Ich wurde erst langsamer, als ich merkte, wie anstrengend meine Vampirgeschwindigkeit wurde, joggte noch einige Meter weiter und blieb dann mitten auf der Straße stehen. Tief atmete ich durch und sah mich dann um. Eine verlassene Landstraße, die so spät abends von niemandem mehr benutzt wurde, und die mitten durch einen Wald führte. Es wäre wahrscheinlich gruselig gewesen, wenn nicht ich selbst eine Gefahr wäre, mit der man rechnen musste.

Nachdenklich blickte ich zurück in die Richtung, aus der ich gekommen war. Ich könnte zurückkehren. Könnte meinen Hass auf Mutter vergessen, um meine Geschwister besser kennenzulernen. Mit Kol hatte ich nicht einmal ein Wort gewechselt, mit Finn und Rebekah nur ein Gespräch gehabt. Ich würde sie gerne kennenlernen. Aber der Gedanke, dass ich dafür mit der Frau unter einem Dach leben musste, die mich an Dahlia verkauft hatte... Nein, damit konnte ich nicht leben. Selbst wenn es mir gelingen sollte, Mutter aus dem Weg zu gehen, wollte ich auf keinen Fall, dass sie auch nur eine Sekunde dachte, ich könnte ihr verzeihen.

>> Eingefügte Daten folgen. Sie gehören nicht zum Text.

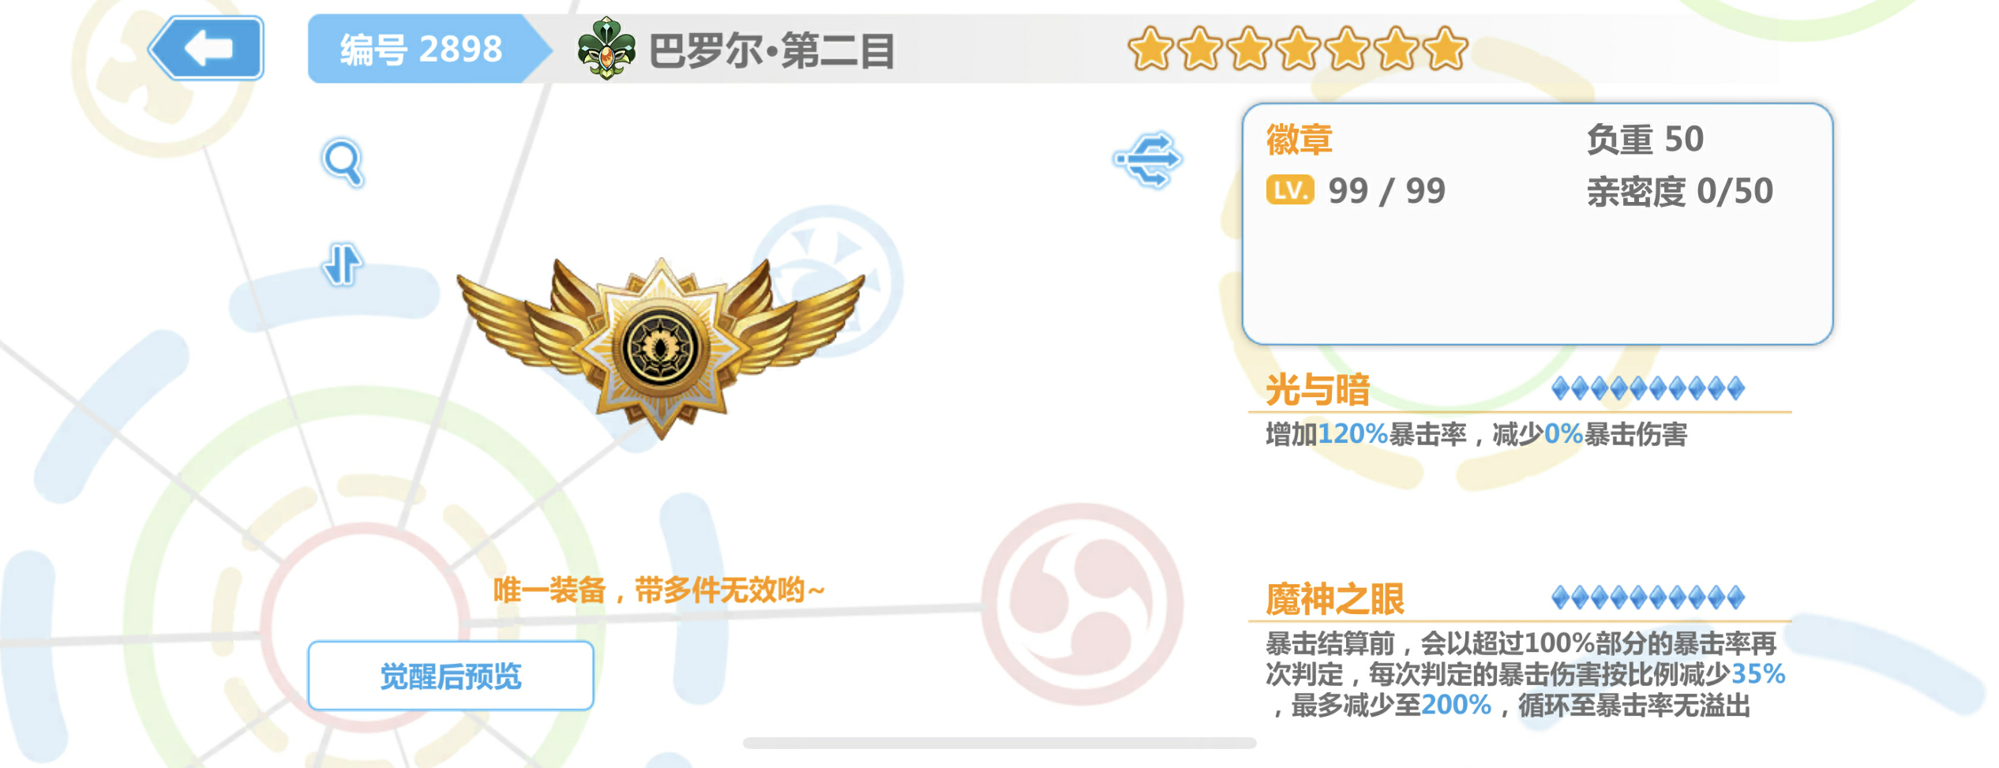Tap the 巴罗尔·第二目 title text
1999x768 pixels.
[x=771, y=51]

Aber ich wollte auch nicht einfach noch weiter weglaufen und meiner Familie den Rücken kehren, wie ich es jahrhundertelang getan hatte. Hin- und hergerissen blickte ich zu den beiden Wegen, auf die diese Straße mich führen konnte. Vorwärts, in eine ungewisse, und vermutlich einsame Zukunft oder zurück, in ein Leben mit der Frau, die ich verabscheute? Ich seufzte über das Klischee dieser Situation, in der ich plötzlich war, und setzte mich vorerst einfach an den Straßenrand, wo ich die Beine an meine Brust zog und auf den Asphalt vor mir starrte. Ich wartete auf die Tränen, aber es kamen keine. Finn wiederzusehen, meine Mutter wiederzusehen... Das hatte so viele Gefühle in mir geweckt, aber jetzt gerade fühlte ich mich einfach nur leer. Ausgelaugt.

Mehrere Minuten saß ich so am Straßenrand, bis ich plötzlich das Gefühl hatte, beobachtet zu werden. Ich konnte es nicht genau beschreiben, vielleicht war es ein Geräusch, das ich gehört hatte, oder ein fremder Geruch, aber ich wusste, dass im Wald vor mir jemand war, der mich ansah. War mir jemand gefolgt? Elijah vielleicht, oder Finn? Aber nein, die waren sicher mit unserer Mutter beschäftigt und außerdem hätte keiner meiner Geschwister einen Grund, sich zu verstecken.

"Komm raus", forderte ich mit klarer Stimme und blickte suchend zum Waldrand. "Komm raus, oder ich komme zu dir, und das wird nicht so schön werden."

Und tatsächlich trat kurz darauf jemand zwischen den Bäumen hervor. Die letzte Person, mit der ich hier je gerechnet hätte. "Katherine? Was zur Hölle tust du denn hier?"

Ihre Absätze klapperten auf dem Asphalt, aber sie blieb mehrere Meter von mir entfernt stehen und verschränkte die Arme. "Ich war gerade in meiner kleinen Stadt unterwegs, um mir mein Abendessen zu suchen, als plötzlich ein Vampir mit unfassbarer Geschwindigkeit die Straßen entlang rannte, sogar schneller, als ich es bin. Ich war neugierig, wer es sein könnte, der so schnell aus Mystic Falls fort will, also bin ich dir gefolgt. Woher wusstest du, dass ich da bin?"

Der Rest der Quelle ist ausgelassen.